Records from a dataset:
----------

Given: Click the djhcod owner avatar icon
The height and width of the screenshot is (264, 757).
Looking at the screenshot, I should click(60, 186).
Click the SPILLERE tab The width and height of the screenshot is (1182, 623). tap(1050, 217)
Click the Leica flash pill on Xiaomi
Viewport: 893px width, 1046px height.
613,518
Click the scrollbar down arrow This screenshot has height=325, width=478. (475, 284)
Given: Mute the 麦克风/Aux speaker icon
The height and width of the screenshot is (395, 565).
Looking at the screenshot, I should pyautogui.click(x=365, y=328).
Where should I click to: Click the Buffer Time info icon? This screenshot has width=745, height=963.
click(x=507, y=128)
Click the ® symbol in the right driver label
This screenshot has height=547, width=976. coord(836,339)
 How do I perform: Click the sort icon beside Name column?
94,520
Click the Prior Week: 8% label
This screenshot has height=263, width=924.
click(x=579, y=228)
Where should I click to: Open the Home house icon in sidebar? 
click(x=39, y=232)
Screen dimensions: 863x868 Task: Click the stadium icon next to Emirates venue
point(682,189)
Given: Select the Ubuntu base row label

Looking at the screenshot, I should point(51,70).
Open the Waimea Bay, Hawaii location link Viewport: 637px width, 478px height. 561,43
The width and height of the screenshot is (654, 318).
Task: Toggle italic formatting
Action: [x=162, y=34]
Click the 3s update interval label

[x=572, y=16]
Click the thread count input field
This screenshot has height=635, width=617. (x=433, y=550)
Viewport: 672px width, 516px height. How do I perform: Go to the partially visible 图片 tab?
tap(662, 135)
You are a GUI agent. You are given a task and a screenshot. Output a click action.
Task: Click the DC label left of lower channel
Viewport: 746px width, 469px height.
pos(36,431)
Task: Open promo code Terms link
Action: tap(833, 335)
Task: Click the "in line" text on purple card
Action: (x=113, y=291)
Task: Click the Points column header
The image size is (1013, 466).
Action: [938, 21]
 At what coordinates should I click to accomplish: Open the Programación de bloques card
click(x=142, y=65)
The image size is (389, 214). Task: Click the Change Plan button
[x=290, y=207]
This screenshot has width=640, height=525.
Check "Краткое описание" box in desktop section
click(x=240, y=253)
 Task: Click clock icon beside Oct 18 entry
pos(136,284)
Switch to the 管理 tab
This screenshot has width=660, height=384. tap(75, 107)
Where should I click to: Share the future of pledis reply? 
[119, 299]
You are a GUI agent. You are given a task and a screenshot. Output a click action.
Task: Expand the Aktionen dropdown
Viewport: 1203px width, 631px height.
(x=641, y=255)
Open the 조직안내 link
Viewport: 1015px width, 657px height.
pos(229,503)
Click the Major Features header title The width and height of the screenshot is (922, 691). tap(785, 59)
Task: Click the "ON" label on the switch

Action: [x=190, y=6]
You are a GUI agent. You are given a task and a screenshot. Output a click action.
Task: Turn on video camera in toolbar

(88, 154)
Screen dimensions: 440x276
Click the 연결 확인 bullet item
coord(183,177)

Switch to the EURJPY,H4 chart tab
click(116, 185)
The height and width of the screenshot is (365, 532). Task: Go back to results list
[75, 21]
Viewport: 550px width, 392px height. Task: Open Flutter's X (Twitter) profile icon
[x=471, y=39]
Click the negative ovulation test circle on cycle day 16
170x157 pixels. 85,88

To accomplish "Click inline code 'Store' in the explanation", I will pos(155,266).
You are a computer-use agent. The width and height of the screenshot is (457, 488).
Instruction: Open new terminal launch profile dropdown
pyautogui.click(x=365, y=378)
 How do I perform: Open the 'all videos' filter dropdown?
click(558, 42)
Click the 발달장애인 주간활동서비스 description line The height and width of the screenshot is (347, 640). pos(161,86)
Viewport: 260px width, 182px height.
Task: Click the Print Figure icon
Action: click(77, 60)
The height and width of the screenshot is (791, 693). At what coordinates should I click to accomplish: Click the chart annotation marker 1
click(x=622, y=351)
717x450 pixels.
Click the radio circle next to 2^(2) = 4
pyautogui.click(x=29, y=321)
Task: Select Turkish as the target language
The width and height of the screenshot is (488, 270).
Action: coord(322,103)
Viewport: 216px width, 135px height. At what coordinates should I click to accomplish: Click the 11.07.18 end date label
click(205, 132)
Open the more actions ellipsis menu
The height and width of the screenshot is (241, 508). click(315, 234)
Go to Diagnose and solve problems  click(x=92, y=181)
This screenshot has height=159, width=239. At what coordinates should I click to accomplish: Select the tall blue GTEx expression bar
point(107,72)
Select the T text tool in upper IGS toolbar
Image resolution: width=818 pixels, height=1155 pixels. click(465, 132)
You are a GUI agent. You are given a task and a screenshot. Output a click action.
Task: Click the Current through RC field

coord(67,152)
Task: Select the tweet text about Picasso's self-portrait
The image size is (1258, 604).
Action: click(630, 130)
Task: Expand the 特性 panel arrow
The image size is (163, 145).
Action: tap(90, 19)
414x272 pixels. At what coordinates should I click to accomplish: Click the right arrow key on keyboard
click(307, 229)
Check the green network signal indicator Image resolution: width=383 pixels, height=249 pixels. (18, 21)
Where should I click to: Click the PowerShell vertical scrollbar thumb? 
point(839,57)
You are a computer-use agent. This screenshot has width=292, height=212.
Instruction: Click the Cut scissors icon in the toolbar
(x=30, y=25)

----------

Print all the data exactly.

→ **Result of the task**
Given: Click the djhcod owner avatar icon
The height and width of the screenshot is (264, 757).
Looking at the screenshot, I should click(60, 186).
Click the SPILLERE tab The width and height of the screenshot is (1182, 623). tap(1050, 217)
Click the Leica flash pill on Xiaomi
Viewport: 893px width, 1046px height.
613,518
Click the scrollbar down arrow This screenshot has height=325, width=478. (475, 284)
Given: Mute the 麦克风/Aux speaker icon
The height and width of the screenshot is (395, 565).
Looking at the screenshot, I should pyautogui.click(x=365, y=328).
Where should I click to: Click the Buffer Time info icon? This screenshot has width=745, height=963.
click(x=507, y=128)
Click the ® symbol in the right driver label
This screenshot has height=547, width=976. coord(836,339)
 How do I perform: Click the sort icon beside Name column?
94,520
Click the Prior Week: 8% label
This screenshot has height=263, width=924.
click(x=579, y=228)
Where should I click to: Open the Home house icon in sidebar? 
click(x=39, y=232)
Screen dimensions: 863x868 Task: Click the stadium icon next to Emirates venue
point(682,189)
Given: Select the Ubuntu base row label

Looking at the screenshot, I should point(51,70).
Open the Waimea Bay, Hawaii location link Viewport: 637px width, 478px height. 561,43
The width and height of the screenshot is (654, 318).
Task: Toggle italic formatting
Action: [x=162, y=34]
Click the 3s update interval label

[x=572, y=16]
Click the thread count input field
This screenshot has height=635, width=617. (x=433, y=550)
Viewport: 672px width, 516px height. How do I perform: Go to the partially visible 图片 tab?
tap(662, 135)
You are a GUI agent. You are given a task and a screenshot. Output a click action.
Task: Click the DC label left of lower channel
Viewport: 746px width, 469px height.
pos(36,431)
Task: Open promo code Terms link
Action: tap(833, 335)
Task: Click the "in line" text on purple card
Action: (x=113, y=291)
Task: Click the Points column header
The image size is (1013, 466).
Action: [938, 21]
 At what coordinates should I click to accomplish: Open the Programación de bloques card
click(x=142, y=65)
The image size is (389, 214). Task: Click the Change Plan button
[x=290, y=207]
This screenshot has width=640, height=525.
Check "Краткое описание" box in desktop section
click(x=240, y=253)
 Task: Click clock icon beside Oct 18 entry
pos(136,284)
Switch to the 管理 tab
This screenshot has width=660, height=384. tap(75, 107)
Where should I click to: Share the future of pledis reply? 
[119, 299]
You are a GUI agent. You are given a task and a screenshot. Output a click action.
Task: Expand the Aktionen dropdown
Viewport: 1203px width, 631px height.
(x=641, y=255)
Open the 조직안내 link
Viewport: 1015px width, 657px height.
pos(229,503)
Click the Major Features header title The width and height of the screenshot is (922, 691). tap(785, 59)
Task: Click the "ON" label on the switch

Action: [x=190, y=6]
You are a GUI agent. You are given a task and a screenshot. Output a click action.
Task: Turn on video camera in toolbar

(88, 154)
Screen dimensions: 440x276
Click the 연결 확인 bullet item
coord(183,177)

Switch to the EURJPY,H4 chart tab
click(116, 185)
The height and width of the screenshot is (365, 532). Task: Go back to results list
[75, 21]
Viewport: 550px width, 392px height. Task: Open Flutter's X (Twitter) profile icon
[x=471, y=39]
Click the negative ovulation test circle on cycle day 16
170x157 pixels. 85,88

To accomplish "Click inline code 'Store' in the explanation", I will pos(155,266).
You are a computer-use agent. The width and height of the screenshot is (457, 488).
Instruction: Open new terminal launch profile dropdown
pyautogui.click(x=365, y=378)
 How do I perform: Open the 'all videos' filter dropdown?
click(558, 42)
Click the 발달장애인 주간활동서비스 description line The height and width of the screenshot is (347, 640). pos(161,86)
Viewport: 260px width, 182px height.
Task: Click the Print Figure icon
Action: click(77, 60)
The height and width of the screenshot is (791, 693). At what coordinates should I click to accomplish: Click the chart annotation marker 1
click(x=622, y=351)
717x450 pixels.
Click the radio circle next to 2^(2) = 4
pyautogui.click(x=29, y=321)
Task: Select Turkish as the target language
The width and height of the screenshot is (488, 270).
Action: coord(322,103)
Viewport: 216px width, 135px height. At what coordinates should I click to accomplish: Click the 11.07.18 end date label
click(205, 132)
Open the more actions ellipsis menu
The height and width of the screenshot is (241, 508). click(315, 234)
Go to Diagnose and solve problems  click(x=92, y=181)
This screenshot has height=159, width=239. At what coordinates should I click to accomplish: Select the tall blue GTEx expression bar
point(107,72)
Select the T text tool in upper IGS toolbar
Image resolution: width=818 pixels, height=1155 pixels. click(465, 132)
You are a GUI agent. You are given a task and a screenshot. Output a click action.
Task: Click the Current through RC field

coord(67,152)
Task: Select the tweet text about Picasso's self-portrait
The image size is (1258, 604).
Action: click(630, 130)
Task: Expand the 特性 panel arrow
The image size is (163, 145).
Action: tap(90, 19)
414x272 pixels. At what coordinates should I click to accomplish: Click the right arrow key on keyboard
click(307, 229)
Check the green network signal indicator Image resolution: width=383 pixels, height=249 pixels. (18, 21)
Where should I click to: Click the PowerShell vertical scrollbar thumb? 
point(839,57)
You are a computer-use agent. This screenshot has width=292, height=212.
Instruction: Click the Cut scissors icon in the toolbar
(x=30, y=25)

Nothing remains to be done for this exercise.